Cardiomyocyte-Specific Deletion of Sirtuin 5 Accelerates the Development of Heart Failure Upon Dysregulating Purine Metabolism

Abstract

Aim

Sirtuin 5 (SIRT5), a mitochondrial NAD⁺-dependent deacylase, regulates fundamental cellular pathways, including energy substrate metabolism. The current study is designed to better elucidate the role of SIRT5 in the development of heart failure (HF).

Methods

Mice with cardiomyocyte-specific deletion (cSirt5^−/−) or overexpression (cSirt5-Tg) of SIRT5 were generated and subjected to chronic pressure overload by transverse aortic constriction (TAC) or Sham surgery. Cardiac structure and function were assessed by echocardiography, isolated heart perfusions, and histology.

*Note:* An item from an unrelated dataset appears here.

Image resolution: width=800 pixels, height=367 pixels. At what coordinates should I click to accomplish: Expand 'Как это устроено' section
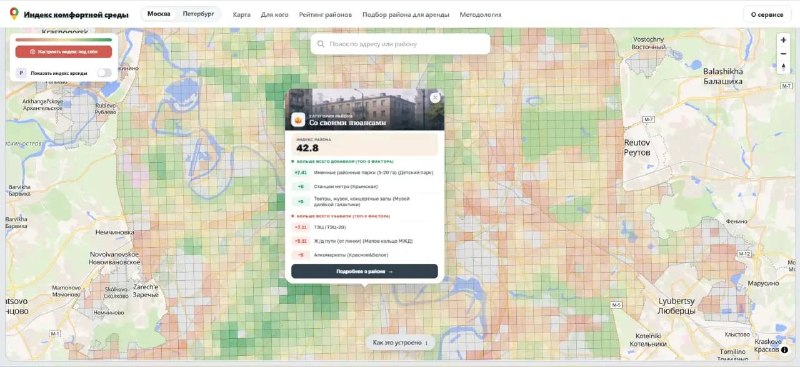pyautogui.click(x=400, y=342)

MS-based metabolomics and bulk RNA sequencing were used to explore metabolic and molecular signatures.

Results

cSirt5-Tg mice had similar cardiac structure and function compared to control mice, whereas cSirt5^−/− mice displayed exacerbated cardiac dilation and dysfunction following TAC, measured both in vivo by echocardiography and ex vivo in isolated heart perfusions. Metabolomics revealed accumulation of inosine and hypoxanthine, and depletion of adenosine, adenine, AMP, and ADP in cSirt5^−/− hearts and following TAC, indicating dysregulation of purine metabolism. RNA-sequencing uncovered upregulation of purine-nucleoside phosphorylase and 5′ nucleotidase, and downregulation of adenosine kinase (ADK) in cSirt5^−/− hearts following TAC, indicating dysregulation at the interface of adenosine nucleotide salvage and purine degradation in the absence of SIRT5. Analyses of left ventricular tissue of patients with HF revealed reduced SIRT5 expression correlating with reduced ADK expression.

Conclusion

Loss of SIRT5 in cardiomyocytes aggravates cardiac remodeling and dysfunction in response to chronic pressure overload, involving ATP precursor depletion due to transcriptional dysregulation of cardiac purine metabolism.